Rashid si dichiara consapevole della versione israeliana della storia e per questo vuole dar voce a quella palestinese.
“From Ground zero” non ha riferimenti politici perché vuole raccontare storie personali eterne.
“Il pubblico non ha bisogno che vengano ricordati i massacri, perché li conosce già. Abbiamo voluto scavare più a fondo e raccontare le storie nascoste. Storie d’amore e sogni, quelle che il telegiornale non racconta. Solo così le persone restano tali e non diventano solo numeri”.

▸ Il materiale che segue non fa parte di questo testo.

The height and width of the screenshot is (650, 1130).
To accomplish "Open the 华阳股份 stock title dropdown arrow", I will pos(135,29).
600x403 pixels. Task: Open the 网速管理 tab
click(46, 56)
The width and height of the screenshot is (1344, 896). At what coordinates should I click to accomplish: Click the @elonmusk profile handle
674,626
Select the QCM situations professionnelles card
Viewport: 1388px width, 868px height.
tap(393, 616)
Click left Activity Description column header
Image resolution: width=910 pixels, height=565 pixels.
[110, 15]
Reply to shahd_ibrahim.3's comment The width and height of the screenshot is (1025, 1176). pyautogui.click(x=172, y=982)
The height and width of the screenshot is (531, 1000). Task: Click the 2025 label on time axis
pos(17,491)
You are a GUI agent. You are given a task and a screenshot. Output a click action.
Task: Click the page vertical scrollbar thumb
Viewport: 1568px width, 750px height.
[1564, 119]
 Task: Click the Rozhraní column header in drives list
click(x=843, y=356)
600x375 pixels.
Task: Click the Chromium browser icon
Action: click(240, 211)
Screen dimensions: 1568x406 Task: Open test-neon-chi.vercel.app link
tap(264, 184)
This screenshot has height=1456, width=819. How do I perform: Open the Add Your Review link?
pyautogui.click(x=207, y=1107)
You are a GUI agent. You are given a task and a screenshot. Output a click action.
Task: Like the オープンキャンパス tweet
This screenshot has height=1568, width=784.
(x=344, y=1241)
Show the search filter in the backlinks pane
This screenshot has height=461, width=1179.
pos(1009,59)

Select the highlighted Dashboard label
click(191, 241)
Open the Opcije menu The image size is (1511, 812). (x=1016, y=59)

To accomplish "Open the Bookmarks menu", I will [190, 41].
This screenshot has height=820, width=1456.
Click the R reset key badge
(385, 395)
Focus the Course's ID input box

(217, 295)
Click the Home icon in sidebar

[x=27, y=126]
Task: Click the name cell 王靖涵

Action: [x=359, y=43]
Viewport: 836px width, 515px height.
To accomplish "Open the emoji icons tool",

“Parlare di disumanizzazione rende il film estremamente politico perché ci riporta all’identità delle persone, i cui diritti umani sono totalmente violati, ma insistono nel dichiarare la loro esistenza”, ha detto poi Ginella Vocca, direttrice artistica del Med Film festival. “Questo ce le fa guardare non come vittime indistinte ma come singoli esseri umani con una vita distrutta. Il film si oppone alla narrazione indistinta che li disumanizza e dice No!”
Il film sarà proiettato presso la sede delle Nazioni unite a Ginevra il 29 novembre ma Masharawi vorrebbe portarlo anche a New York e presso la sede dell’UNESCO a Parigi.
“Non siamo interessati a proiettarlo in Israele anche se agogniamo la pace. L’unica cosa che so è che non andremo via dalla nostra terra, resteremo lì, come gli alberi e le montagne”.


Masharawi ha seguito la supervisione artistica del progetto e in collaborazione con Laura Nikolov ne ha curato la distribuzione in circa 80 festival.